- _Aim of the exercise_: Scan the records for the string "accomplish" and copy every line that holds it.
:: Exercise inputs ::
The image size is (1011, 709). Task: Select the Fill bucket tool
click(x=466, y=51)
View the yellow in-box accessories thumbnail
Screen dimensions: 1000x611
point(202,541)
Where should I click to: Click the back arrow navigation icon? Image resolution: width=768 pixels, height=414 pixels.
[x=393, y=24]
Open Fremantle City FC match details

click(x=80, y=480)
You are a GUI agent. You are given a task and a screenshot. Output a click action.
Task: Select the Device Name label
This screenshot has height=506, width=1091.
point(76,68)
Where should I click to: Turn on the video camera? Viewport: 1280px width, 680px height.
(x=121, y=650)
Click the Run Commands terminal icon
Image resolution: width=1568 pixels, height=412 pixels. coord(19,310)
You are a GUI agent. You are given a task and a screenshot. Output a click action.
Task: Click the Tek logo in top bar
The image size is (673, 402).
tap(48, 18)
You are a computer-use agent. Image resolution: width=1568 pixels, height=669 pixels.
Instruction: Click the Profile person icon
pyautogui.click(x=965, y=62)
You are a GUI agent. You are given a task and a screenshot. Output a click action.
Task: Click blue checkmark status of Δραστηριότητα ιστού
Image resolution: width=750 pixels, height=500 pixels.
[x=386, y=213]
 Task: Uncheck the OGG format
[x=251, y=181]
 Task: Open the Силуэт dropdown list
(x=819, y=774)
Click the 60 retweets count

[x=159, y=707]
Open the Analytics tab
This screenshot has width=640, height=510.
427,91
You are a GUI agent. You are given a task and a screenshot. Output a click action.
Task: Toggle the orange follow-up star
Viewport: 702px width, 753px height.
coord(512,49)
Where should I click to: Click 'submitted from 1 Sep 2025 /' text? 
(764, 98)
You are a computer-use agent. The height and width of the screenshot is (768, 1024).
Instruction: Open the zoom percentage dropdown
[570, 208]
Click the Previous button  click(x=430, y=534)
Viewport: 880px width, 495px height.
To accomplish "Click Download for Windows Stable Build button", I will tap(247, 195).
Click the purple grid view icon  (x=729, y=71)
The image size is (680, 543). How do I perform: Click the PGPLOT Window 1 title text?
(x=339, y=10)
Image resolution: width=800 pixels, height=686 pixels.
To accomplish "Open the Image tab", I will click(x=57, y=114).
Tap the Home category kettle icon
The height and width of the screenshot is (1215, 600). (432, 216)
:::
- _Exercise solution_:
To accomplish "Click Download for Windows Stable Build button", I will tap(247, 195).
To accomplish "Open the Image tab", I will click(x=57, y=114).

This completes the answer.